_Problem details_
For this exercise, restate word for word only the lines from the one containing "The image size is (1080, 635)." through the last line below. Pictures do not get copied.

====

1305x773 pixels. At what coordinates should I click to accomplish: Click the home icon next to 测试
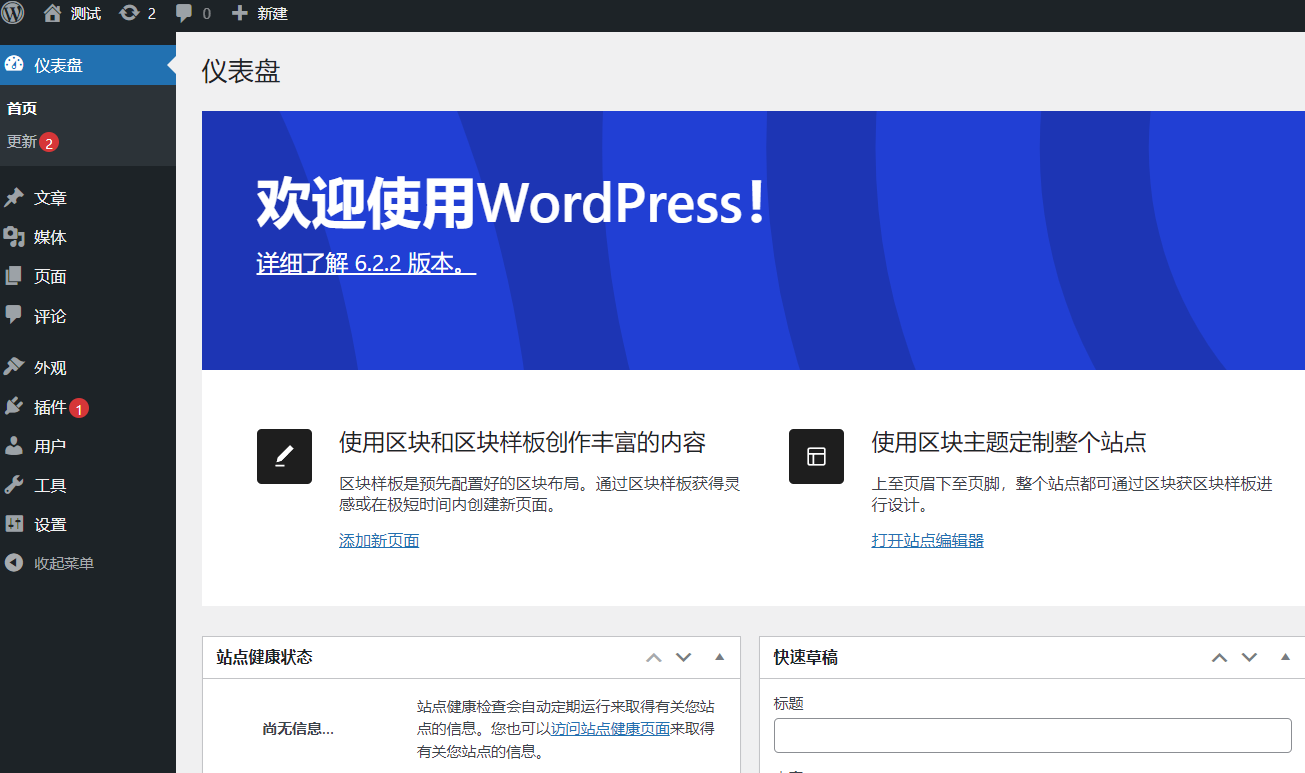tap(52, 14)
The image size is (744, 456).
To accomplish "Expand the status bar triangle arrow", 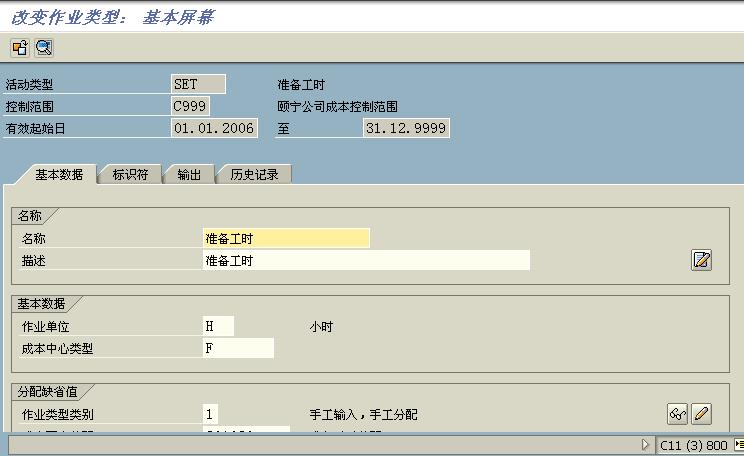I will coord(646,445).
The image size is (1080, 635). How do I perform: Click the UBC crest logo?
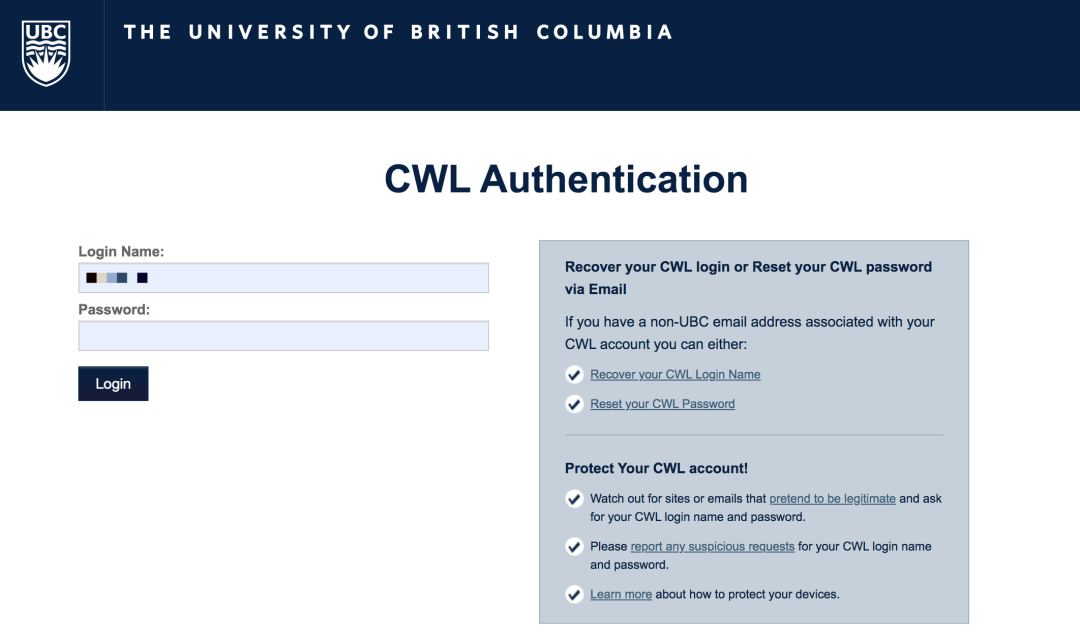click(46, 52)
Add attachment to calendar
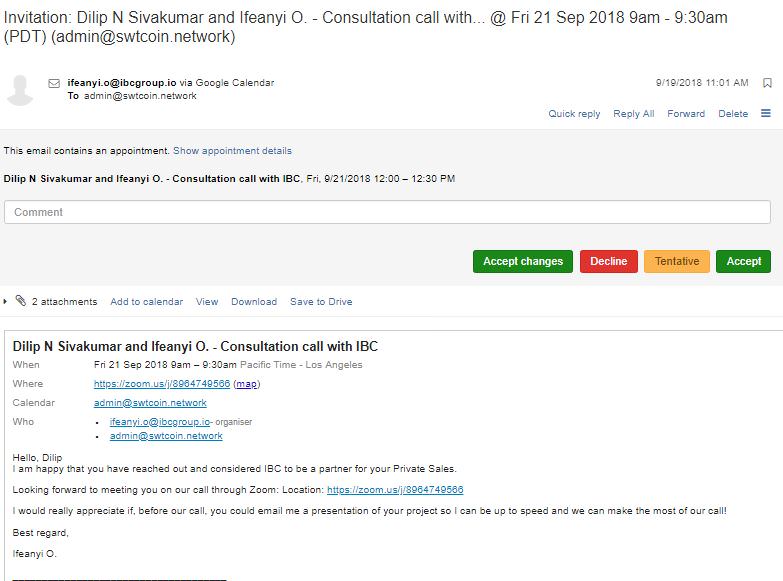Viewport: 783px width, 581px height. point(146,302)
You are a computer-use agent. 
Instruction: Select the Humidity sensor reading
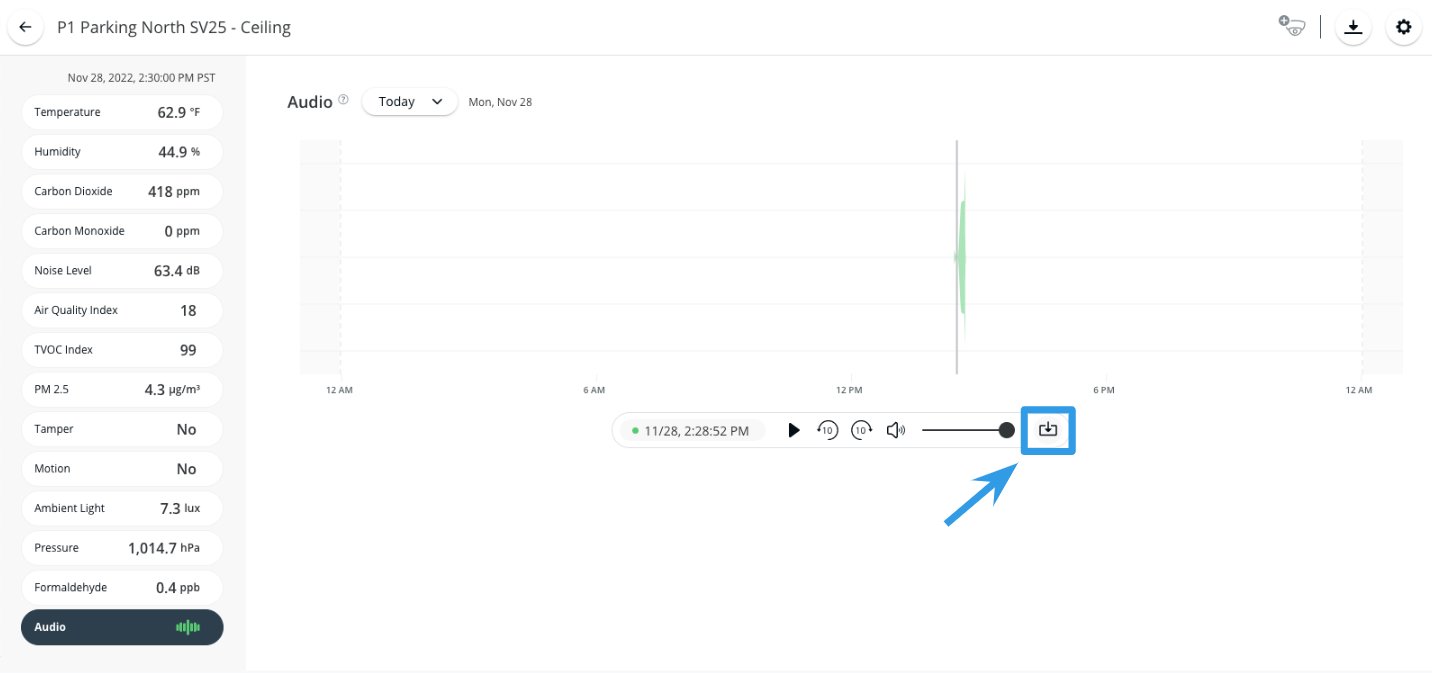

====

_Task output_
The image size is (1080, 635). How do I perform: Click the UBC crest logo?
click(46, 52)
Add attachment to calendar
Viewport: 783px width, 581px height. point(146,302)
You are a computer-use agent. 
Instruction: Select the Humidity sensor reading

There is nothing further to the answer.